Вскоре он делает петлю из попавшегося под руку брючного ремня (натуральная кожа, еще совсем новый ремень!) и накидывает его конец на крюк, на котором держится люстра. Не спеша взбирается на табурет, словно на крышу небоскреба, просовывает голову в петлю и с чувством злорадного облегчения шагает в пустоту…

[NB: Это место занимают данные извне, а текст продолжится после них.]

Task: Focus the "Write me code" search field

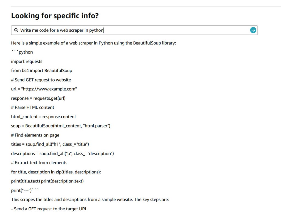Action: point(132,30)
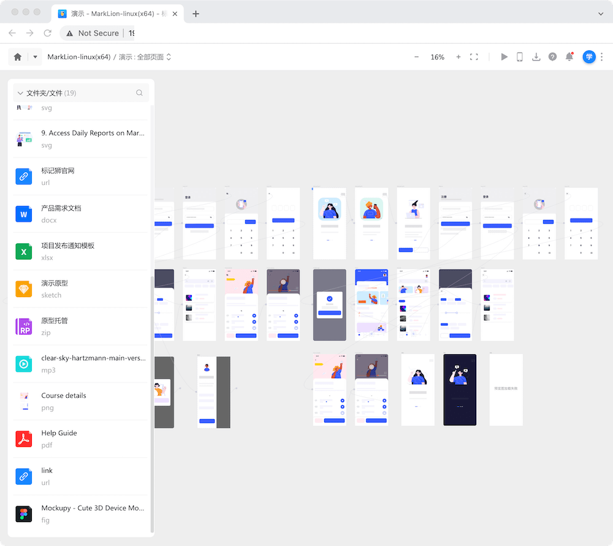Collapse the 文件夹/文件 section
The height and width of the screenshot is (546, 613).
pyautogui.click(x=20, y=93)
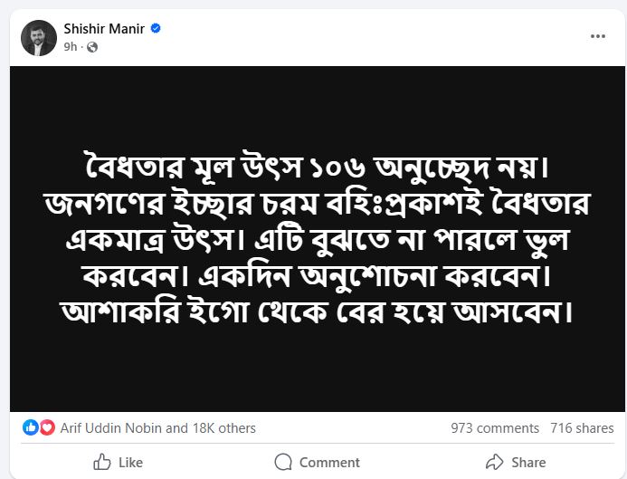Screen dimensions: 627x479
Task: Click the blue thumbs-up reaction icon
Action: pyautogui.click(x=30, y=427)
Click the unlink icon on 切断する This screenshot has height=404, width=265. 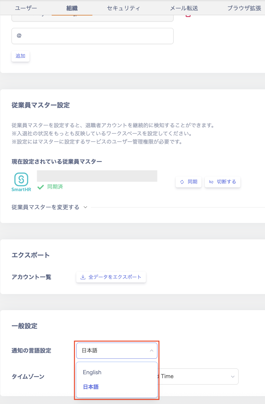point(211,182)
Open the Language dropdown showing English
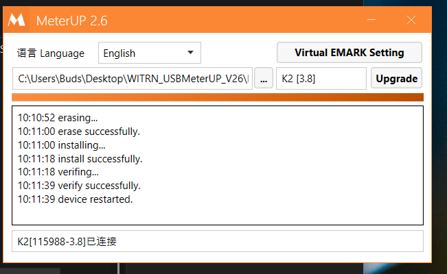The width and height of the screenshot is (447, 274). (x=149, y=53)
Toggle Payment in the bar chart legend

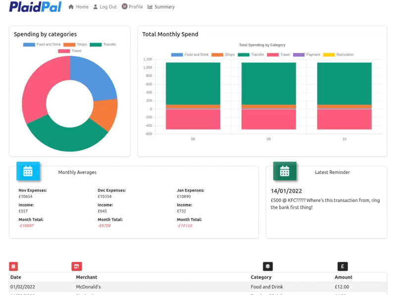(307, 55)
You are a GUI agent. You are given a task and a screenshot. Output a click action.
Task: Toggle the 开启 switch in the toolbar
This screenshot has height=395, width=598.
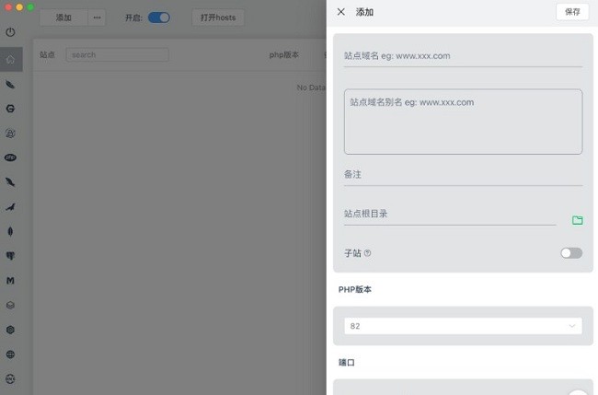click(x=158, y=17)
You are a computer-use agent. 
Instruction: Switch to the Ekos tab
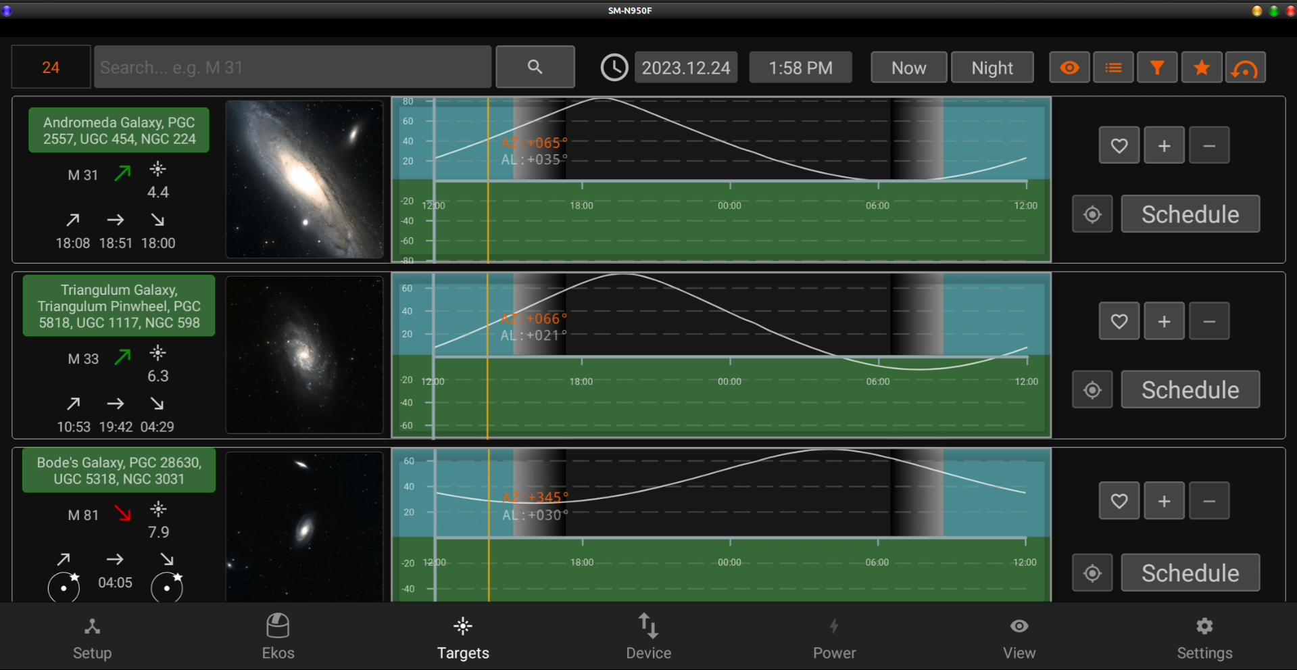click(x=278, y=636)
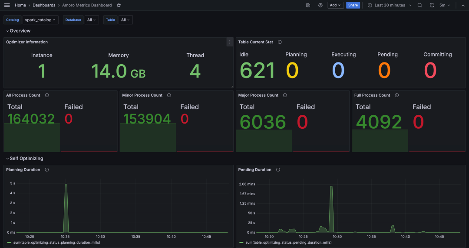Image resolution: width=469 pixels, height=248 pixels.
Task: Click the save dashboard icon
Action: point(308,5)
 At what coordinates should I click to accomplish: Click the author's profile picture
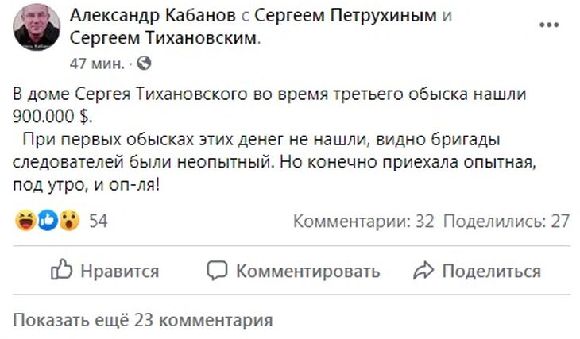(35, 29)
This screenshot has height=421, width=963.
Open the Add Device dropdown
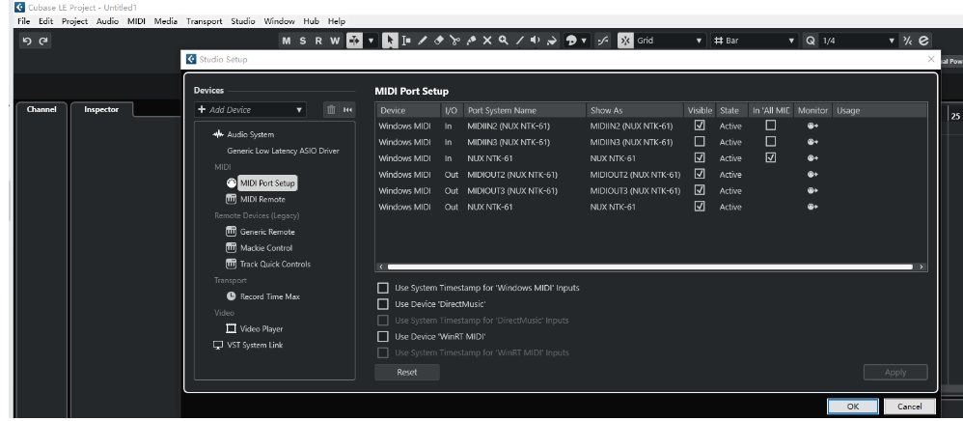point(250,111)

Когда Шенкурцев приходит в себя, за окном ярко светит солнце. Он лежит на полу, а на шее у него болтается обрывок ремня. Голова у Шенкурцева болит на этот раз меньше, и он в состоянии более-менее разумно мыслить и делать выводы. Сейчас он делает сразу два умозаключения. Первый: скорее всего, ему не удастся покончить жизнь самоубийством до срока, если, по словам пришельцев, судьба его жестоко запрограммирована. Или это опять их фокусы?.. Ладно. Честно говоря, больше нет желания устанавливать истину, так сказать, экспериментальным путем. Прыгнет, к примеру, он с крыши небоскреба, отделается лишь переломами и ушибами, и какой-нибудь ретивый писака поместит о нем заметку в газете в рубрике "Невероятно, но факт" или что-нибудь в этом духе…
Второй же вывод Шенкурцева гласил: наступила весна. И это для него тоже было в своем роде "невероятно, но факт"…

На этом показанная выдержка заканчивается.